Modeling Cuba: the turn of North Korea
Arnaldo M. Fernandez
There are no surprises with the Institute for Cuban and Cuban-American Studies (ICCAS) at the University of Miami (UM). As usual, Research Associate Dr. Pedro Roig took the day off academic work and went thinking on a fancy: the Politburo seems “to be looking for a model [to] fill the void left by Fidel’s charisma.” And guess what: it could be North Korea, because both the Cuban and North Korean regimes:
- Praise the discredited communist utopia
- Base their power on ferociously repressive forces
- Punish with severety dissent and criticism
- Are unable to produce enough food for the people
- Depend on foreign subsidies: North Korea on China, Cuba on Venezuela
Up to here Dr. Roig provided a school model of hasty generalization by reaching an inductive conclusion based on insufficient premises. He did it with complete disregard for the gradient of the variables, which could be properly applied to countries of the extinct Soviet bloc. Given that North Korea stands out as a communist dynasty, Dr. Roig forced then a peacefull transition from faulty generalization to blatant forgery: in both regimes, “the leadership positions are vested within the ruling family.”

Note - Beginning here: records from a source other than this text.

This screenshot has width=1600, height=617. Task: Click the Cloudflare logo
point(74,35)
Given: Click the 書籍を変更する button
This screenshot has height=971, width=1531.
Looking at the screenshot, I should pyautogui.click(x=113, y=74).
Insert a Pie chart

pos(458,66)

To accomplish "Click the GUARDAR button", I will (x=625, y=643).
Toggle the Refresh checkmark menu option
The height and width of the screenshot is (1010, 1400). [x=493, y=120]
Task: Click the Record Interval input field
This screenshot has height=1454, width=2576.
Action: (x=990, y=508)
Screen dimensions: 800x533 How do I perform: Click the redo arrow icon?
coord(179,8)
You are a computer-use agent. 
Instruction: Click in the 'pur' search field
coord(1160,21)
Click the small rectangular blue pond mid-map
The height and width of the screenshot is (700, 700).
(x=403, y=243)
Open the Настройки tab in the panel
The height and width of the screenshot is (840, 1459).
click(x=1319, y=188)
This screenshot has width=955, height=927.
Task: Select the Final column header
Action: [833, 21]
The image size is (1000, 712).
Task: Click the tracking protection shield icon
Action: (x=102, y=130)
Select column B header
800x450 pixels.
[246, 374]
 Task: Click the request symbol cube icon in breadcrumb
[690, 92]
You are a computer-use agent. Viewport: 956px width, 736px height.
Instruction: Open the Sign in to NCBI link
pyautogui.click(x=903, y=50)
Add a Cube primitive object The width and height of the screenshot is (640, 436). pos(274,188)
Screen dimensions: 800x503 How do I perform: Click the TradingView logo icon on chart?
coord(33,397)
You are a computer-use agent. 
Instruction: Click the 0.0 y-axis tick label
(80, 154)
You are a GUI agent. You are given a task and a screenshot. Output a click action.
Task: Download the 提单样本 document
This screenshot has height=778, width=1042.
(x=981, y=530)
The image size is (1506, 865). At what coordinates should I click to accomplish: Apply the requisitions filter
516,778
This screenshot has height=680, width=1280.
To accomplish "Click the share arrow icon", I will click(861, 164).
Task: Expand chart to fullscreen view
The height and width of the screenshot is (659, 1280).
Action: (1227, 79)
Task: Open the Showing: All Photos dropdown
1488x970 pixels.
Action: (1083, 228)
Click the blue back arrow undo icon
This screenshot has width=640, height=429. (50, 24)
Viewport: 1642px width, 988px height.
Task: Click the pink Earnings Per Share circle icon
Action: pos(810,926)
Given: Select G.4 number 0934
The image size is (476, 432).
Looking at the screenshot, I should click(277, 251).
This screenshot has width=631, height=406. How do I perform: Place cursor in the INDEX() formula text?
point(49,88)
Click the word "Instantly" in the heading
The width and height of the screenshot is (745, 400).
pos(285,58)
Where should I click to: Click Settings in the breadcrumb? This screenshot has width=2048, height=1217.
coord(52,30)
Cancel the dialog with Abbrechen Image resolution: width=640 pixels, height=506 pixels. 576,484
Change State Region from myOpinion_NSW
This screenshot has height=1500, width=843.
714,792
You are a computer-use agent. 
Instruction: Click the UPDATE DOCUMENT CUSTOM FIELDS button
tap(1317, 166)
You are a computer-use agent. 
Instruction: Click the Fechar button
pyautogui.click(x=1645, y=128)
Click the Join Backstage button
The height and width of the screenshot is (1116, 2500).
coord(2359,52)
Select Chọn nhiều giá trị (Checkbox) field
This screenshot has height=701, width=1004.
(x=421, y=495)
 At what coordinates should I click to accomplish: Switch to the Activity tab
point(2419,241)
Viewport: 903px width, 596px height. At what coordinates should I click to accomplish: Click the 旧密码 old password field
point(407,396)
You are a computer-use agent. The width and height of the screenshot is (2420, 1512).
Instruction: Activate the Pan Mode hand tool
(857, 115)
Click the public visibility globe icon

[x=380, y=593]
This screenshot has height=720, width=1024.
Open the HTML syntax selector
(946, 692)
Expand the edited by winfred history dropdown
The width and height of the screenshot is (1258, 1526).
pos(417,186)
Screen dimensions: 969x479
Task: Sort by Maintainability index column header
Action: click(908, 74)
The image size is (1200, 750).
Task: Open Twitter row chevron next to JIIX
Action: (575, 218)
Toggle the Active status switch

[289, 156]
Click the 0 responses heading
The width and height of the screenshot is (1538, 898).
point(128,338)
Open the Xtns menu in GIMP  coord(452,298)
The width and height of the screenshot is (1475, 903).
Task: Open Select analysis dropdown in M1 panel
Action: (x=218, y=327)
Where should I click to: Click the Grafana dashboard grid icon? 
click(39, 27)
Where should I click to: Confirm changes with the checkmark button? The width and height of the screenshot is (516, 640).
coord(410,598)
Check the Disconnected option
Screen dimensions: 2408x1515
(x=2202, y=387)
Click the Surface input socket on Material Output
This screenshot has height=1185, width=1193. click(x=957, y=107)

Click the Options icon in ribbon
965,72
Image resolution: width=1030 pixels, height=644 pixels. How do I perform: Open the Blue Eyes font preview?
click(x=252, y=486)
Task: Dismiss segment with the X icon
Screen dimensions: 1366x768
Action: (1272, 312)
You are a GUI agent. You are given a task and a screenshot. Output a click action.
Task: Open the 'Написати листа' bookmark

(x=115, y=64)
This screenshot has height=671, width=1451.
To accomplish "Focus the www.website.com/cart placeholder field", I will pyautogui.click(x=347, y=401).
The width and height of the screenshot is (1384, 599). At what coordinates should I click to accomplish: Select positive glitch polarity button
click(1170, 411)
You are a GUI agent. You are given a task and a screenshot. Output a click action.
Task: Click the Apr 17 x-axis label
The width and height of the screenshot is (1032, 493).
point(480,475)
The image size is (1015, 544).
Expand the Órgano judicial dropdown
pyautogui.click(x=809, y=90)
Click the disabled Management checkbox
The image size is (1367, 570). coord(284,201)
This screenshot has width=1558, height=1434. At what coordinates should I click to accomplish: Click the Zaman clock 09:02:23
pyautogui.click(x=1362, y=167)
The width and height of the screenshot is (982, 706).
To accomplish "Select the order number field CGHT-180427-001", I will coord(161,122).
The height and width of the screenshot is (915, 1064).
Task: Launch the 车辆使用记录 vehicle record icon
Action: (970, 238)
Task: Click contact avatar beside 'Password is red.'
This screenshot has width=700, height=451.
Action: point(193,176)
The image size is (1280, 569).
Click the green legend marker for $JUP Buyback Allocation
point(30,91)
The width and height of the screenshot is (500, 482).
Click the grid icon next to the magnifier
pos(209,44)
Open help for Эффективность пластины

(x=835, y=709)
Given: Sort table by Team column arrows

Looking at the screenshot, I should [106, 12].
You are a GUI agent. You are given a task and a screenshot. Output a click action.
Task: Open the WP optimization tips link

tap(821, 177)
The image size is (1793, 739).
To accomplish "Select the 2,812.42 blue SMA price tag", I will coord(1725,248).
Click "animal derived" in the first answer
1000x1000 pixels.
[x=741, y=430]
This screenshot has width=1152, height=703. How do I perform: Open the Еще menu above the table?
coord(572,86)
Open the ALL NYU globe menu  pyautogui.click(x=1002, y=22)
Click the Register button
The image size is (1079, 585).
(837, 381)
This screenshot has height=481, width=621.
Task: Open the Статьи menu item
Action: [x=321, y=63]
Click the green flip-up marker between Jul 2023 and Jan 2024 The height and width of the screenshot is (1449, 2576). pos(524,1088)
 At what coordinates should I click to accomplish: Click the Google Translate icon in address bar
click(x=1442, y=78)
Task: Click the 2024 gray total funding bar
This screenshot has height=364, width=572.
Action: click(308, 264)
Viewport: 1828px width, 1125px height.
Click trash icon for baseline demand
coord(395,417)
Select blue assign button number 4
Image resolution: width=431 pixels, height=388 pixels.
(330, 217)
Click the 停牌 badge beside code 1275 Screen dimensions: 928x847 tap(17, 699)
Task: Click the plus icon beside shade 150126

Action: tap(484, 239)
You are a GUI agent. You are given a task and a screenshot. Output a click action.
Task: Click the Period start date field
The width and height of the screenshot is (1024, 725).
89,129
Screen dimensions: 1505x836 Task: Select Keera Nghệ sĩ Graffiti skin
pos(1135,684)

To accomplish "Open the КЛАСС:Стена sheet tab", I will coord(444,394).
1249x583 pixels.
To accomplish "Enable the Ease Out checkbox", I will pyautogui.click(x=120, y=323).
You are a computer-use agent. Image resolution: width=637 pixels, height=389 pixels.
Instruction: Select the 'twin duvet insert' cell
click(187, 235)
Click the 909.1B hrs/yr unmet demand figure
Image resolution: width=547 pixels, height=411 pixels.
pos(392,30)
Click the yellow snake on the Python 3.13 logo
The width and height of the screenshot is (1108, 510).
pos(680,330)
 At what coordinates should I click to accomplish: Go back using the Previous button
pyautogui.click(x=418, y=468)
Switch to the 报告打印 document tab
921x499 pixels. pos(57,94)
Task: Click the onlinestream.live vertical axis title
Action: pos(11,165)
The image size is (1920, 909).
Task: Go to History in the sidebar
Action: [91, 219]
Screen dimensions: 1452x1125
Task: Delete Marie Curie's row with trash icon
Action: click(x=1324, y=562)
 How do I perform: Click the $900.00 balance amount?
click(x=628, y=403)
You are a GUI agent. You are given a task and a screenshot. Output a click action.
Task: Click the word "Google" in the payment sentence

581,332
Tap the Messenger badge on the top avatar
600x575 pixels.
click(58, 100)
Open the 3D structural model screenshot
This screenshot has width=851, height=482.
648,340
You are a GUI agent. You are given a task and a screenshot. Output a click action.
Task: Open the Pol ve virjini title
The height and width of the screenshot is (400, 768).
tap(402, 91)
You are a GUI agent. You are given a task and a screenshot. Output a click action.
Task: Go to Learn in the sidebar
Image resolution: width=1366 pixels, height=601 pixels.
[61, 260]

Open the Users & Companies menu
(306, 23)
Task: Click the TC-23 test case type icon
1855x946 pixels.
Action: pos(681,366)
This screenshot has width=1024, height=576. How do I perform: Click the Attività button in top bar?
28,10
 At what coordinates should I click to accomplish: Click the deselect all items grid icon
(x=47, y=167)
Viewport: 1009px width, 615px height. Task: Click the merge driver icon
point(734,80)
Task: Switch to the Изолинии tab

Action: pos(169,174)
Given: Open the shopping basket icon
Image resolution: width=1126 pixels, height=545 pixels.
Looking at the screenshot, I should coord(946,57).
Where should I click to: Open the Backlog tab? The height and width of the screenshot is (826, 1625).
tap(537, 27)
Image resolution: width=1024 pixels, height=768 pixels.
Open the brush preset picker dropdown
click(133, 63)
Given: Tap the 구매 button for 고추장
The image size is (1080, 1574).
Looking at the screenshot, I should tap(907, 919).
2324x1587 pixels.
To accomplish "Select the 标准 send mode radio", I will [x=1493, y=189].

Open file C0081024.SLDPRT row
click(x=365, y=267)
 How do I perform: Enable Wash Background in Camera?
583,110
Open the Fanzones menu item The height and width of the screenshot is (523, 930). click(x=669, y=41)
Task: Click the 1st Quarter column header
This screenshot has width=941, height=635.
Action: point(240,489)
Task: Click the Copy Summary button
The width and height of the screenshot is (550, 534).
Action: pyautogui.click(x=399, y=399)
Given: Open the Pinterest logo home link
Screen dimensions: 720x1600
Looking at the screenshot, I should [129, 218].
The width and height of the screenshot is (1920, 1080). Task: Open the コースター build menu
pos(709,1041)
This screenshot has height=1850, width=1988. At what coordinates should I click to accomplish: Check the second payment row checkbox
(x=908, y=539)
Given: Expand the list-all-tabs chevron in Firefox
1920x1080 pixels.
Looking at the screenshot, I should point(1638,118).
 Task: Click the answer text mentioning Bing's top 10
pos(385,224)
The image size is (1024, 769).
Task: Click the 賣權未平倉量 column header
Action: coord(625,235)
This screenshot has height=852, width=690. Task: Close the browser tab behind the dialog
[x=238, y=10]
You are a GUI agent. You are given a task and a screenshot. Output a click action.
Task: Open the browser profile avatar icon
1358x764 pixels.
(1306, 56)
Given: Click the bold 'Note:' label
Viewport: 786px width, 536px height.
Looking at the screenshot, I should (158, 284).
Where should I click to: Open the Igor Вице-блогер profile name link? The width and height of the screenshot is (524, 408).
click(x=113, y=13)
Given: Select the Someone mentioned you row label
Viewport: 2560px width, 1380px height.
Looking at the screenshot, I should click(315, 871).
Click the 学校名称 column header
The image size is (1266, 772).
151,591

The North Korean leader, Kim Jong Un, was known in advance as successor of his father, Kim Jong Il, who made him General (2010) together with his aunt Kim Kyon Hui (Kim Jong Il´s full sister). The latter is a Politburo member married to another Politburo member, Jang Sung Taek, Vice-Chairman of the National Defence Commission. He was shown on TV in the uniform of a General for the first time in 2011. The Castro family neither has built such a circus nor has a single relative among the 15 members of the Politburo.
Dr. Roig dodged the trunk in order to beat about the bush: Raul Castro is not wearing his military uniform, but expensive custom made suits, and his granddaughter, Vilma Rodriguez Castro, was seen wearing Chanel shoes, a Rolex and a Louis Vuitton purse, while Ri Yong-ho, wife of Kim Jong-Un, was spotted with a Christian Dior handbag and designer suit. After remembering that Kim Jong Il had a luxurious 16-car private train, Dr. Roig concluded: “the North Korean model seems to have the security and comfort needed to gradually transfer power [from Raul Castro] to his son Alejandro.” Dr. Roig jumps from premises to conclusions as quick as he jumps from politics to catwalks. Although his piece appears in ICCAS´ Focus on Cuba, Dr. Roig appears out of focus by missing that Castroism has gone well beyond the Castro family and spilled out through the whole social pyramid.
Dr. Roig even let fly a tirade about the Cuban people “condemned to live as slaves, begging for a raft or exit visa to escape the tragic island ruled by a brutal and corrupt military regime.” Coming from an expert in Cuban affairs, such a diagnosis must support the prognosis of a factual catastrophe for the Castroism in the just-around-the-coner general elections. Live to tell.